Computerworld
It's the smaller disasters that matter
Paul Brislen  12 May, 2005 14:37

Mention disaster recovery to most businesses and they automatically start to think about power failures, earthquakes or some kind of nationwide catastrophe. It's because of that attitude, says Plan-B founder and director Martin Wellesley, that disaster recovery plans tend to be vague and ultimately not worth the paper they're printed on.

Instead, Wellesley says disaster recovery plans should focus on the real issue at hand: what kind of outage will affect the business itself.

"If an earthquake flattens the city, frankly, you're not going to be worrying about getting that shipment off to the airport in a timely manner, are you?" Wellesley says companies shouldn't plan for Civil Defence-size disasters; instead, they should first consider what would happen to if a disaster struck only their own business.

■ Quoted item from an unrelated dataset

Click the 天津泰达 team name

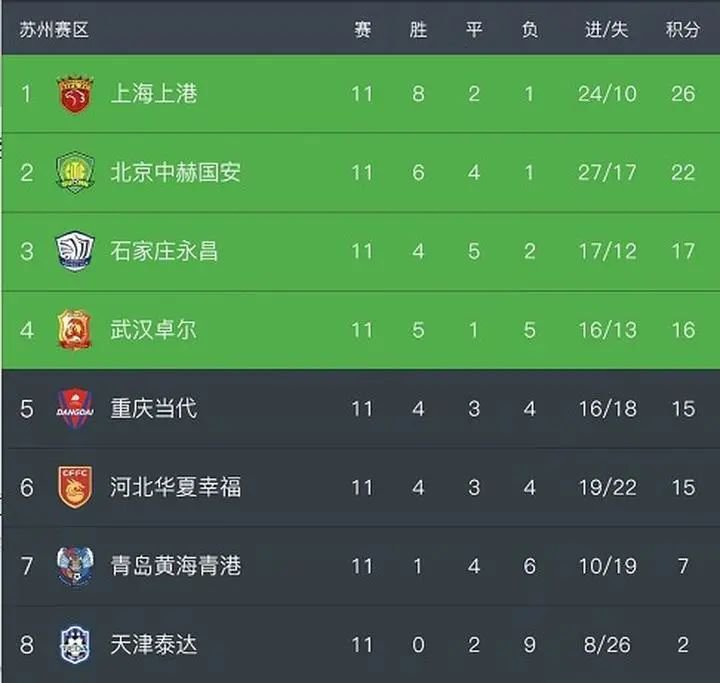(154, 644)
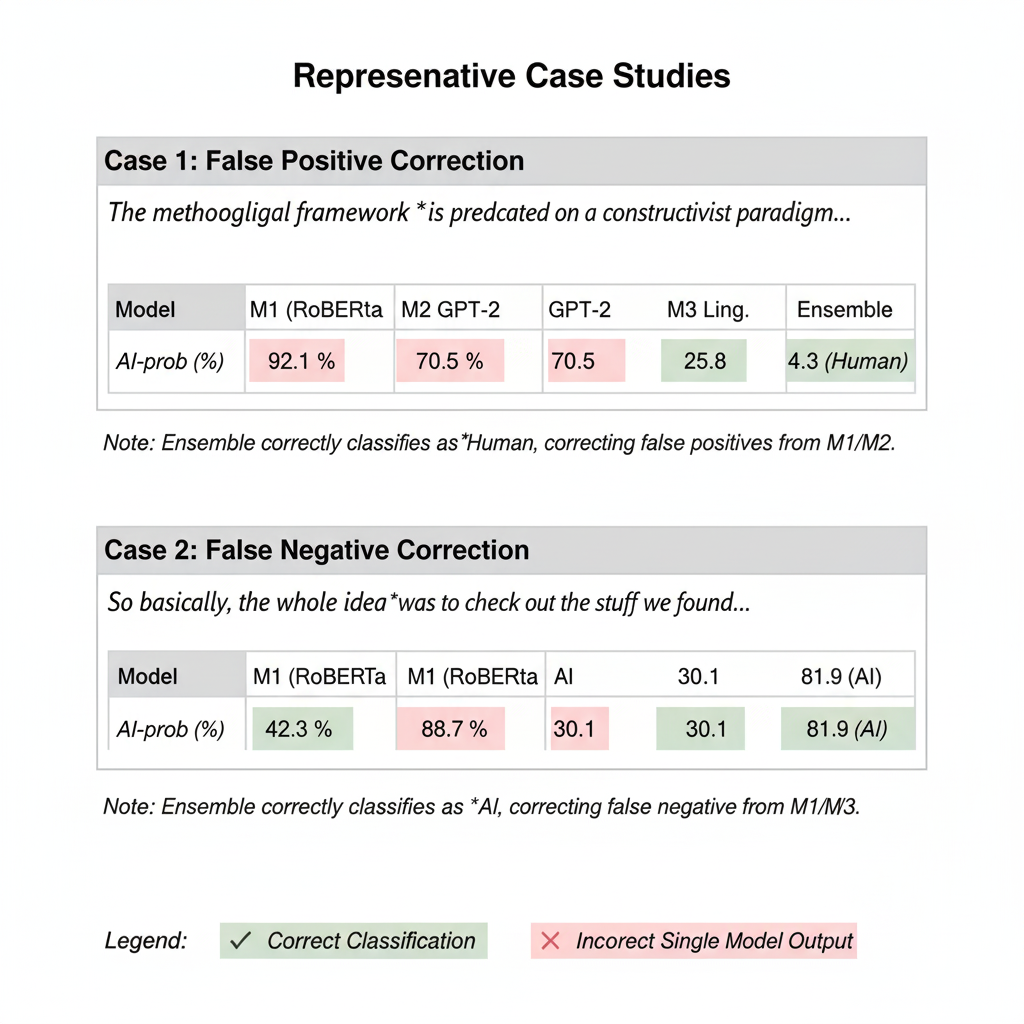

"That's the worst case scenario here. If something happens that takes out your business and your ability to service your customers - but leaves the rest of the market intact - you will lose business."

Enter Plan-B. Wellesley says by targeting issues or failures rather than catastrophes, Plan-B provides a service that is actually useful to companies on a regular basis instead of being protection against something that may never happen.

"We conduct a test of the backup system that's already in place, to see if we can take the tapes and restore the system on our hardware, lay out the details of what we'd need to do and what the customer would need to do - before they pay for anything."

Plan-B's approach is to have its own hardware on standby ready for the call to arms. Because it manages its customer load carefully - Plan-B ensures it doesn't take too many clients from any one building, for example - customers can expect to have their "nerve centre" up and running again within 24 hours.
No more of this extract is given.